The acquired brands are expected to deliver immediate financial benefits. Management noted that the deal will be accretive to earnings per share, adjusted EBITDA and free cash flow. On an annualized basis, the business is projected to generate net sales of $110 million to $120 million and adjusted EBITDA in the range of $18 million to $22 million. In addition, the acquisition is expected to contribute approximately 8 cents to 12 cents to adjusted earnings per share.

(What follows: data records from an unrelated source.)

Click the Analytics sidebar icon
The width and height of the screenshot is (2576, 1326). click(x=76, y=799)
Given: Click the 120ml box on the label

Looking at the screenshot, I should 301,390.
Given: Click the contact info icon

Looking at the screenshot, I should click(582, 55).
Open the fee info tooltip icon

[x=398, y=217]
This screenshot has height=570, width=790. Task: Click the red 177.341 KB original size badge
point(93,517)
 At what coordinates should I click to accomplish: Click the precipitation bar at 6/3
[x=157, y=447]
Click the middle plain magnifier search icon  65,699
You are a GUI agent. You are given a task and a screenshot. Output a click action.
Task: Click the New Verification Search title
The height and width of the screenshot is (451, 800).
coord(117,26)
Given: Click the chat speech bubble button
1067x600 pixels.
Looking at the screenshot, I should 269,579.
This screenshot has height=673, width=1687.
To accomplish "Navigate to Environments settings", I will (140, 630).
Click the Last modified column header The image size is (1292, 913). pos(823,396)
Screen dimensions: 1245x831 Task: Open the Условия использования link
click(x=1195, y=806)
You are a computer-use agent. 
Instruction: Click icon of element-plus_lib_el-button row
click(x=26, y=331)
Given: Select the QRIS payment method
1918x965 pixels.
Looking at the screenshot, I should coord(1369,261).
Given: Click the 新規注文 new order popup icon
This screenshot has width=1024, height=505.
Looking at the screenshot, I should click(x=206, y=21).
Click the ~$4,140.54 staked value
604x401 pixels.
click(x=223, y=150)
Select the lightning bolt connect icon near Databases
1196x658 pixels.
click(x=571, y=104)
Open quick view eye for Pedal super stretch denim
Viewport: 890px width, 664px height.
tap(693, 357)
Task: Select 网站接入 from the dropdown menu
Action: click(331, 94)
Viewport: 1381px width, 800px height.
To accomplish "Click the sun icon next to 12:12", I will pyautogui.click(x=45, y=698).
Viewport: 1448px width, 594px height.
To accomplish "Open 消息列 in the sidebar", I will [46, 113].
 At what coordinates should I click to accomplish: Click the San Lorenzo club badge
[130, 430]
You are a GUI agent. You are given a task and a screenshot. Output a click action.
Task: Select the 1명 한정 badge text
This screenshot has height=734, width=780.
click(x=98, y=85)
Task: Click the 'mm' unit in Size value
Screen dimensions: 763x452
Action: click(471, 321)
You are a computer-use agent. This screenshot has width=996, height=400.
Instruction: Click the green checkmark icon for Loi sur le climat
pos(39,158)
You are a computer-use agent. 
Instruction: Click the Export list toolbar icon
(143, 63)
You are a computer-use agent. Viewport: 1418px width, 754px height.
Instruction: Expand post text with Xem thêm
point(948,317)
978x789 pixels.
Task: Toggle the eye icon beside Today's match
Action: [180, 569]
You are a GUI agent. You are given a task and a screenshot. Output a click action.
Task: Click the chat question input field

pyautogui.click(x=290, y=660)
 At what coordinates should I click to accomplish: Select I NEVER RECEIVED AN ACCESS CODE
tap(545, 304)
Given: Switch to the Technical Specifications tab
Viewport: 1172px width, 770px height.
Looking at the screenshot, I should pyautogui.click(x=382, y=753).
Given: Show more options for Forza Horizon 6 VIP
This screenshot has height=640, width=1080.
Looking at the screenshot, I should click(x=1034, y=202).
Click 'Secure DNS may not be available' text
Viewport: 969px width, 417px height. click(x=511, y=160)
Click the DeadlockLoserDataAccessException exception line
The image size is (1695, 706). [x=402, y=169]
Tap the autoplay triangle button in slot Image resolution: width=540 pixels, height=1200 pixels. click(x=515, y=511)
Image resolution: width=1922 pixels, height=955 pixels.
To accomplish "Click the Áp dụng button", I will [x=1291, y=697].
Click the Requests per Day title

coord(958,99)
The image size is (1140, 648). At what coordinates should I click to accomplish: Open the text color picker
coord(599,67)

In terms of valuation, the transaction reflects a purchase price multiple of about 5.5x adjusted EBITDA, or roughly 4.8x when factoring in expected tax benefits. The asset purchase structure is anticipated to yield around $15 million in tax savings on a net present value basis. B&G FoodsBGS-- funded the acquisition through cash on hand, including proceeds from earlier divestitures, along with borrowings under its existing revolving credit facility.
Strategically, the move aligns with B&G Foods’ broader transformation efforts. The company has been actively divesting non-core businesses while sharpening its focus on higher-margin categories to enhance profitability and reduce leverage. Management has emphasized that such portfolio optimization initiatives, including acquisitions like this, are intended to enhance margins, strengthen cash flows and simplify operations.
Overall, the addition of College Inn and Kitchen Basics supports B&G Foods’ strategy to build a more focused, stable and profitable business, while capitalizing on steady demand trends in the shelf-stable food segment.
B&G Foods’ Zacks Rank & Share Price Performance
Shares of this Zacks Rank #2 (Buy) company have gained 9.8% over the past three months, outperforming the industry and the S&P 500’s decline of 8.2% and 3.6%, respectively. The stock also outpaced the broader Consumer Staples sector, which rose 1.9% over the same period.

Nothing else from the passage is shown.